[Dataset items]
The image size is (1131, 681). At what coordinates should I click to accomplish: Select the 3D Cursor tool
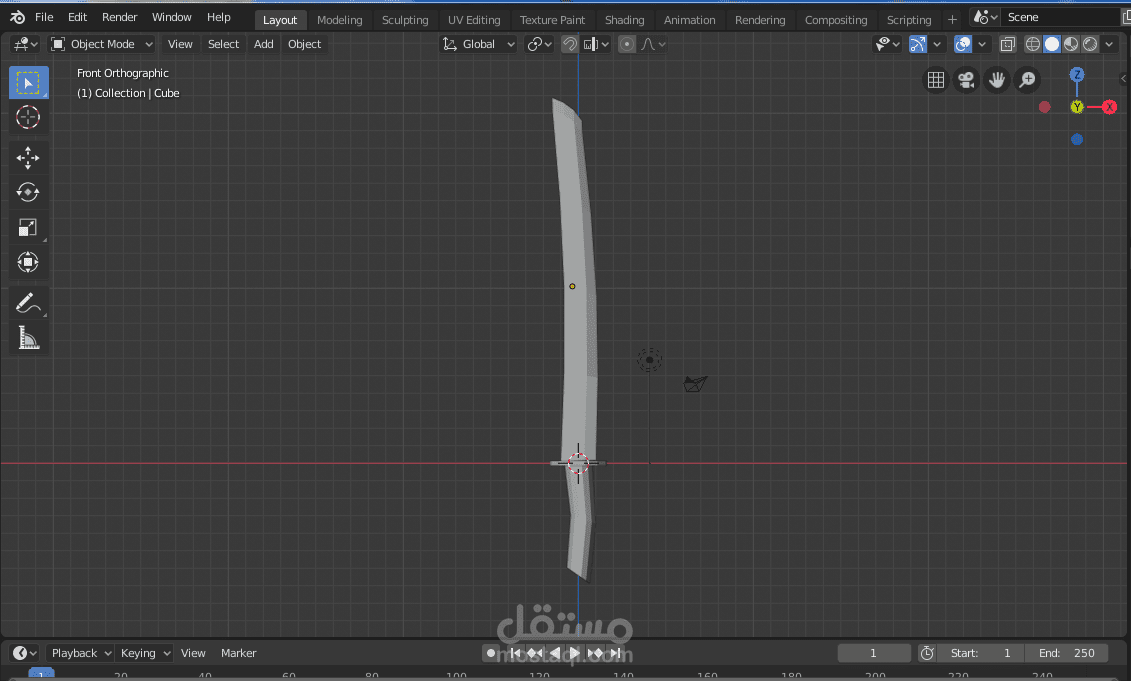tap(28, 117)
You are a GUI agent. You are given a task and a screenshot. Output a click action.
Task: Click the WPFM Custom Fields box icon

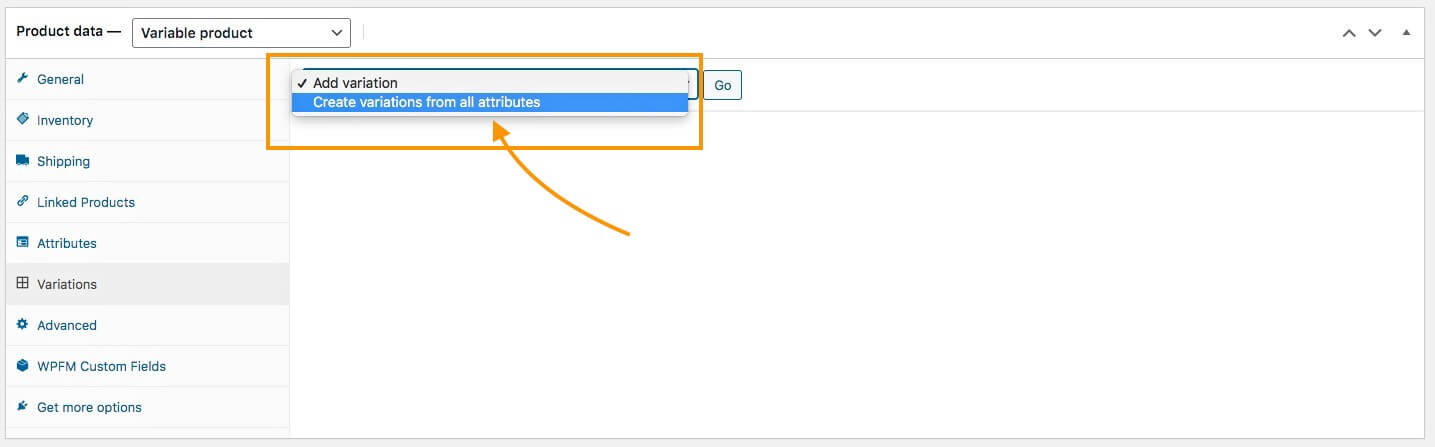[x=22, y=365]
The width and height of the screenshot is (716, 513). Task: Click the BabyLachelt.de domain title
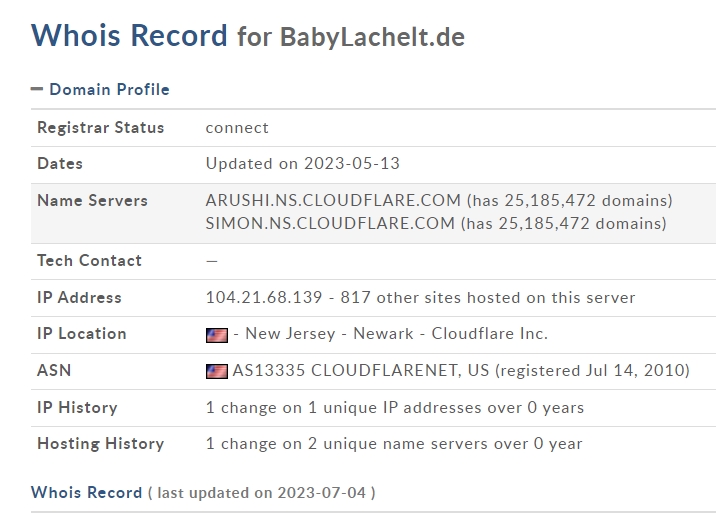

_Task goal_
Wherever a line above contains the string "screenshot", copy that line.

_Answer section_
You are a GUI agent. You are given a task and a screenshot. Output a click action.
The width and height of the screenshot is (716, 513). Task: Click the BabyLachelt.de domain title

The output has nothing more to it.